Após ter enfrentado problemas técnicos que causaram a sua paralisação na segunda-feira e depois de ter sido objeto de uma intensa batalha jurídica com duas liminares concedidas contra a sua realização, o leilão da chamada energia velha terminou às 16 horas de hoje (19) com praticamente um terço da oferta total vendida.

De acordo com o presidente do Mercado Atacadista de Energia Elétrica (MAE), Lindolfo Paixão, foram negociados 33,37% dos 4.500 megawatts (MW) médios oferecidos, que proporcionarão R$ 2,427 bilhões aos vendedores no período de duração dos contratos firmados com as empresas. Tão logo terminou o leilão, o MAE havia divulgado a venda de 29% da energia oferecida, com estimativa de faturamento entre R$ 2 bilhões e R$ 2,2 bilhões.

Diante do encalhe da maior parte da energia ofertada, Paixão prevê a realização de um novo leilão, possivelmente em um prazo de um mês, numa segunda tentativa das empresas de se desfazerem de energia. Caso contrário, serão obrigadas a ofertá-la no próprio MAE.

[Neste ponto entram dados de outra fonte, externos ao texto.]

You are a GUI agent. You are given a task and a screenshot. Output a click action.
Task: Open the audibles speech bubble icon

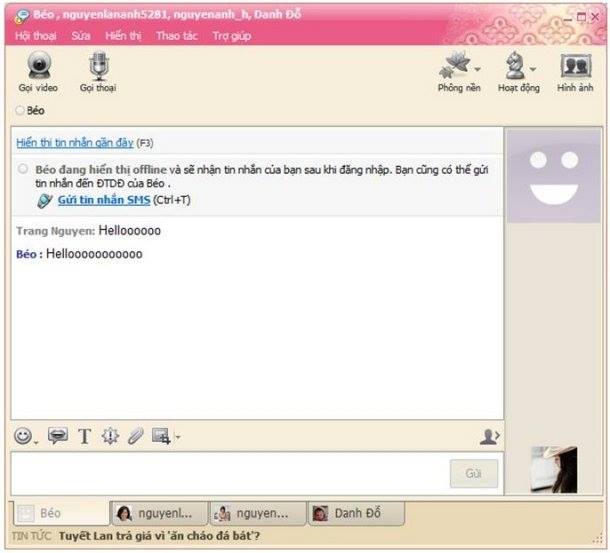pos(58,436)
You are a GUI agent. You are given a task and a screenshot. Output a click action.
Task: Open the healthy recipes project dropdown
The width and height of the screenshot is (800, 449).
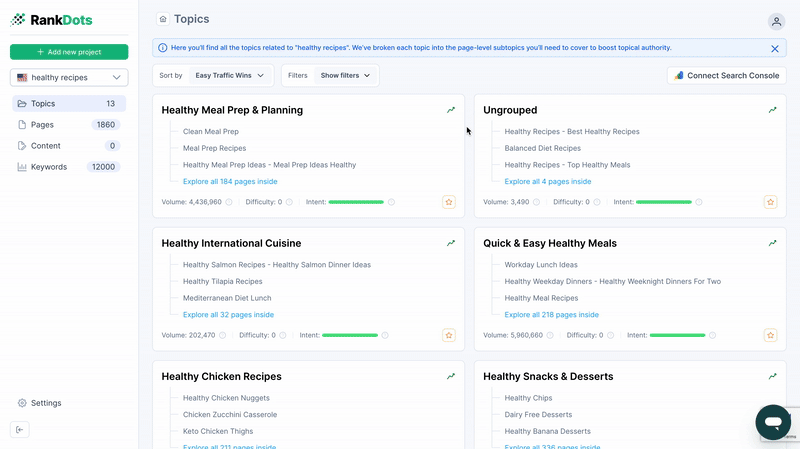point(69,77)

Segundo ele, somente três dos 22 produtos ofertados resultaram em disputas e, conseqüentemente, em ágios. A energia oferecida pela Chesf para as regiões Sudeste/Centro-Oeste num contrato de quatro anos obteve um ágio de 13,7%. O contrato de quatro anos da Eletronorte para a região Norte também obteve ágio de 9,3%. E um contrato de Furnas para a região Sudeste, também por um período de quatro anos, foi negociado com ágio de 1,7%.